## Passage
Researchers reported that the first wave of the pandemic in England occurred over a relatively short period in March and April, and that from early April there was a steep decline in the proportion of people who reported having COVID-19 symptoms.
Recovered patients trying to understand the antibody issue are likely to end up confused, particularly as studies on the issue have been contradictory.
While the English researchers stressed a drop in antibodies, a New York medical team just reported, in the peer-reviewed journal Nature, that they are finding that antibodies stay for “many months.”
“While some reports have come out saying antibodies to this virus go away quickly, we have found just the opposite,” said Florian Krammer, professor of vaccinology at the Icahn School of Medicine at Mount Sinai Hospital in New York.
She reported that more than 90 percent of people who were mildly or moderately ill “produce an antibody response strong enough to neutralize the virus, and the response is maintained for many months.”
The New York findings are based on a dataset of 30,082 people who were screened within the Mount Sinai Health System between March and October, 2020.
Edelstein said the discrepancy between the conclusions highlights that doctors are only just starting to understand immune responses to the disease, and said it is normal to have different results when a new field of research starts.
He commented: “When a new issue arises it’s quite common for different teams to find different results, and that’s why having many people working in the same problem is important.” Details of COVID-19 immunity, he said, are still little-known.
He stressed that while such research has importance for vaccine developers and others who need complex data on the way the body responds to the coronavirus, it’s important to appreciate that neither study actually shows that anyone has been left antibody-less.
“When a virus enters the body, it responds to this by creating different types of antibodies,” he stated. “The immune system will generate antibodies against different parts of the virus, for example the membrane or the spike.”
In both studies, researchers only looked at the presence or absence of one particular antibody — the same “spike antibody” in both cases — rather than the whole range of coronavirus antibodies. This means, Edelstein stressed, that even among some people who tested negative, others could well be present.
“It’s like looking at an army in battle, and counting just the foot soldiers and ignoring other parts of the army,” he said. “This doesn’t tell you whether the army is still protecting you, as there are still other parts of the army.”

## Given material
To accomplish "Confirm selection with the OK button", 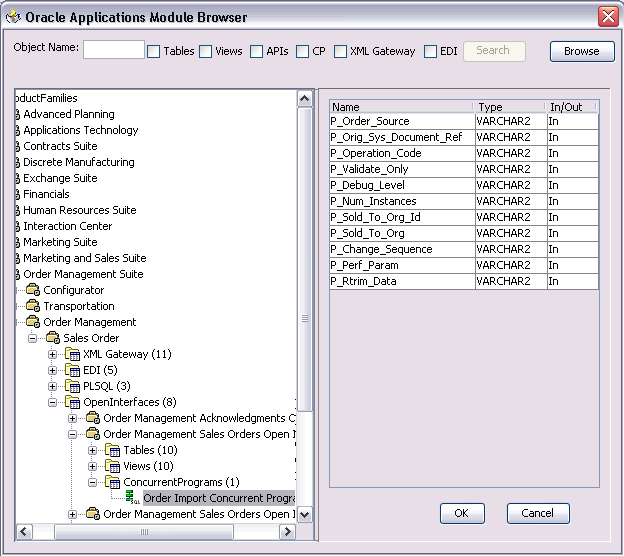I will pos(462,513).
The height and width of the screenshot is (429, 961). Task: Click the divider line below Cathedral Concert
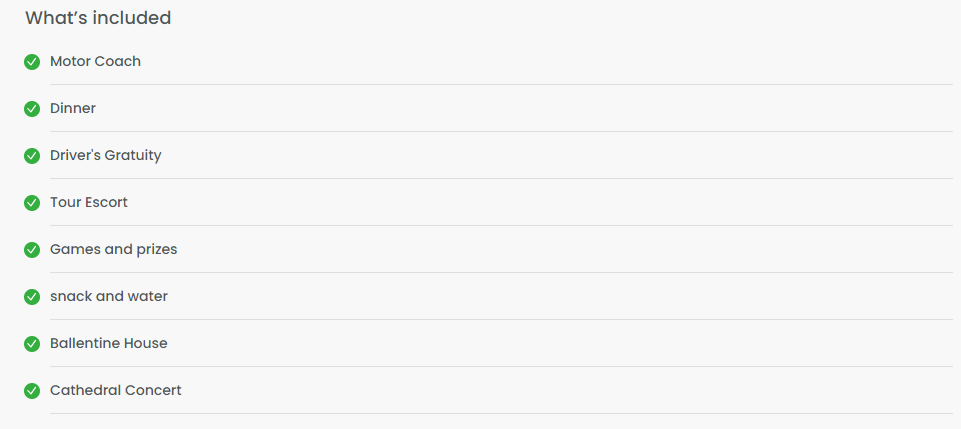click(x=501, y=414)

## Your instructions
Copy out the passage on COVID-19 antibody studies from the top of the page in full, word for word.

## Solved exercise
Researchers reported that the first wave of the pandemic in England occurred over a relatively short period in March and April, and that from early April there was a steep decline in the proportion of people who reported having COVID-19 symptoms.
Recovered patients trying to understand the antibody issue are likely to end up confused, particularly as studies on the issue have been contradictory.
While the English researchers stressed a drop in antibodies, a New York medical team just reported, in the peer-reviewed journal Nature, that they are finding that antibodies stay for “many months.”
“While some reports have come out saying antibodies to this virus go away quickly, we have found just the opposite,” said Florian Krammer, professor of vaccinology at the Icahn School of Medicine at Mount Sinai Hospital in New York.
She reported that more than 90 percent of people who were mildly or moderately ill “produce an antibody response strong enough to neutralize the virus, and the response is maintained for many months.”
The New York findings are based on a dataset of 30,082 people who were screened within the Mount Sinai Health System between March and October, 2020.
Edelstein said the discrepancy between the conclusions highlights that doctors are only just starting to understand immune responses to the disease, and said it is normal to have different results when a new field of research starts.
He commented: “When a new issue arises it’s quite common for different teams to find different results, and that’s why having many people working in the same problem is important.” Details of COVID-19 immunity, he said, are still little-known.
He stressed that while such research has importance for vaccine developers and others who need complex data on the way the body responds to the coronavirus, it’s important to appreciate that neither study actually shows that anyone has been left antibody-less.
“When a virus enters the body, it responds to this by creating different types of antibodies,” he stated. “The immune system will generate antibodies against different parts of the virus, for example the membrane or the spike.”
In both studies, researchers only looked at the presence or absence of one particular antibody — the same “spike antibody” in both cases — rather than the whole range of coronavirus antibodies. This means, Edelstein stressed, that even among some people who tested negative, others could well be present.
“It’s like looking at an army in battle, and counting just the foot soldiers and ignoring other parts of the army,” he said. “This doesn’t tell you whether the army is still protecting you, as there are still other parts of the army.”